È stato tra i primi ad essere accusato di crimini di guerra e di genocidio dal Tribunale penale internazionale per la ex Jugoslavia. E da ieri mattina è anche l’ultimo dei condannati dalla prima Corte speciale internazionale per crimini di guerra dopo quelle di Norimberga e Tokyo. Il Tribunale dell’Aja spegne la luce con la condanna all’ergastolo di Ratko Mladic. Missione compiuta? Il Tribunale ha consegnato alla Storia la memoria giudiziaria dell’orrore, sentenze decisive per le vittime.

Eppure non basta per dire giustizia è fatta. I processi non hanno contribuito alla riconciliazione, non hanno modificato le diverse narrative sugli accadimenti e sulle responsabilità politiche nei Balcani e nella Comunità internazionale. E se oggi la verità, almeno quella giudiziaria, emerge limpida dalla sentenza Mladic, non altrettanto si può dire del resto. Annunciare, come ha fatto ieri sveltamente Belgrado, che la missione è compiuta ed è arrivato il momento di lasciare il passato alle spalle e guardare al futuro, non è una buona strategia per sbaragliare definitivamente il rancore tra i popoli ex jugoslavi.
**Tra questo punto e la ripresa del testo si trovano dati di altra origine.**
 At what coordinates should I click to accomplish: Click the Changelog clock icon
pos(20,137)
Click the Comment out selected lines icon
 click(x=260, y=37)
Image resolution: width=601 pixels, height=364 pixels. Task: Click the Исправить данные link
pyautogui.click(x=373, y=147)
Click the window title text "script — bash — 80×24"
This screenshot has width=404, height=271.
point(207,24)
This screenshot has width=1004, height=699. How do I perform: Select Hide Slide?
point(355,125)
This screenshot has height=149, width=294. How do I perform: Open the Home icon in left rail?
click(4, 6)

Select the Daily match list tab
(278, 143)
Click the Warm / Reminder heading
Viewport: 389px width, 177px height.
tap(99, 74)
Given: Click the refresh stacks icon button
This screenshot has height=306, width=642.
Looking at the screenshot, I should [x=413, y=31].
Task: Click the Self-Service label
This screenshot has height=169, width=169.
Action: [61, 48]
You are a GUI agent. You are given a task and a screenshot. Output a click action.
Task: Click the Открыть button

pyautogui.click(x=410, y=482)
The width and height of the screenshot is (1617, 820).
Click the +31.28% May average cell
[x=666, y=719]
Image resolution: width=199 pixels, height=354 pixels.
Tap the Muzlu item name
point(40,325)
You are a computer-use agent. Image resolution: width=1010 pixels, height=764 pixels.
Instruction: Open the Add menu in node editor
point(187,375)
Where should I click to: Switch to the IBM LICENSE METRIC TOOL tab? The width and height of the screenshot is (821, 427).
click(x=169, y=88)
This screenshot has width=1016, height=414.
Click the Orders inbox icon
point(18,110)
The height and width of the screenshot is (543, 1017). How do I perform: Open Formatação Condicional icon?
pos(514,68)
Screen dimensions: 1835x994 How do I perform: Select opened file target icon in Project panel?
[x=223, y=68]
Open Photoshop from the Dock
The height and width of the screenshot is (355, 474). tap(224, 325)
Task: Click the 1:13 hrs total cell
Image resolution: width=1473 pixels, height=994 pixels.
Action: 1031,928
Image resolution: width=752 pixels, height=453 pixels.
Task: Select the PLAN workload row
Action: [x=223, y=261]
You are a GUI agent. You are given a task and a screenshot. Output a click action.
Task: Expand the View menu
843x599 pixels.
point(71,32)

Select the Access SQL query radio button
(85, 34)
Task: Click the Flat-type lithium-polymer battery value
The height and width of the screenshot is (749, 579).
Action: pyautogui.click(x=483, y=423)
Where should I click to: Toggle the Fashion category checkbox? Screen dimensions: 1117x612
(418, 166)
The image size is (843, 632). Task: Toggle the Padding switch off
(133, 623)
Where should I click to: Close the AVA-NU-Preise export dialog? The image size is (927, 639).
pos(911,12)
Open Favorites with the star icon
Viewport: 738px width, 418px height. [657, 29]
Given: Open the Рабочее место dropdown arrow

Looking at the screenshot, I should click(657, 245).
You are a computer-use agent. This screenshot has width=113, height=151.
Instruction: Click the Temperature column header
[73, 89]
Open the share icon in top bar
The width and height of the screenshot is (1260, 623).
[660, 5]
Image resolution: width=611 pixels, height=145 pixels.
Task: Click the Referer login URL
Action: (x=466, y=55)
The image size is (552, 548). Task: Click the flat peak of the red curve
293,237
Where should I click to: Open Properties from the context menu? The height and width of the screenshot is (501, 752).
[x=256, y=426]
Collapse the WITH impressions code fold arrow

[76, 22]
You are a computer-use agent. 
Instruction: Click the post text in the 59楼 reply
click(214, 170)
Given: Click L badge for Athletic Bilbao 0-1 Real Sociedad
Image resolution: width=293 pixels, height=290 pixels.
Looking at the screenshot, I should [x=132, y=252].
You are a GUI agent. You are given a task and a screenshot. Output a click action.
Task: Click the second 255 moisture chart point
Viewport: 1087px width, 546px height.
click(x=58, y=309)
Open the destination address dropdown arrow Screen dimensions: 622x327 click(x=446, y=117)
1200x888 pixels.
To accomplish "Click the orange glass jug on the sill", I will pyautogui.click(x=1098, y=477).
La pace non c’è nei territori tra Sarajevo e Belgrado. Né si può pensare che la riconciliazione possa avvenire sulla base delle sentenze. Le sentenze sono un’opportunità da non lasciarsi scivolare dalle mani, ma poi occorre altro per ricostruire la convivenza. Ciò che manca oggi nei Balcani è la consapevolezza della dimensione politica e morale dell’immensa tragedia. Le verità sulla guerra sono ancora purtroppo tre: croata, bosniaca e serba. E in ogni capitale si riscrive la storia tra negazionismi di comodo. Nessuno si fa le domande giuste per paura di ricominciare tutto daccapo. Quel clima di guerra, giustificata dalla teoria delle risse balcaniche, creato da spregiudicati politici che si consideravano condottieri di altrettanti miti nazionali, si respira tuttora, anche se non ci si ammazza più. Il Tribunale dell’Aja ha accusato 161 persone, tutte arrestate, 83 stanno scontando la pena in 14 Paesi europei, 5 in Italia; 19 imputati sono stati assolti, 13 processi sono stati trasferiti alle giurisdizioni nazionali dell’ex Jugoslavia, sono stati ascoltati 4.650 testimoni in 10.800 giornate d’udienza. L’ultimo processo a Mladic è durato 4 anni, il più lungo con 524 giorni d’aula. Il leader serbo Slobodan Milosevic, signore della guerra in compagnia di molti altri nemmeno finiti all’Aja, è morto prima della sentenza, presunto innocente. Sulla sua tomba a Pozarevac in Serbia c’è scritto: «Morto nel lager dell’Aja».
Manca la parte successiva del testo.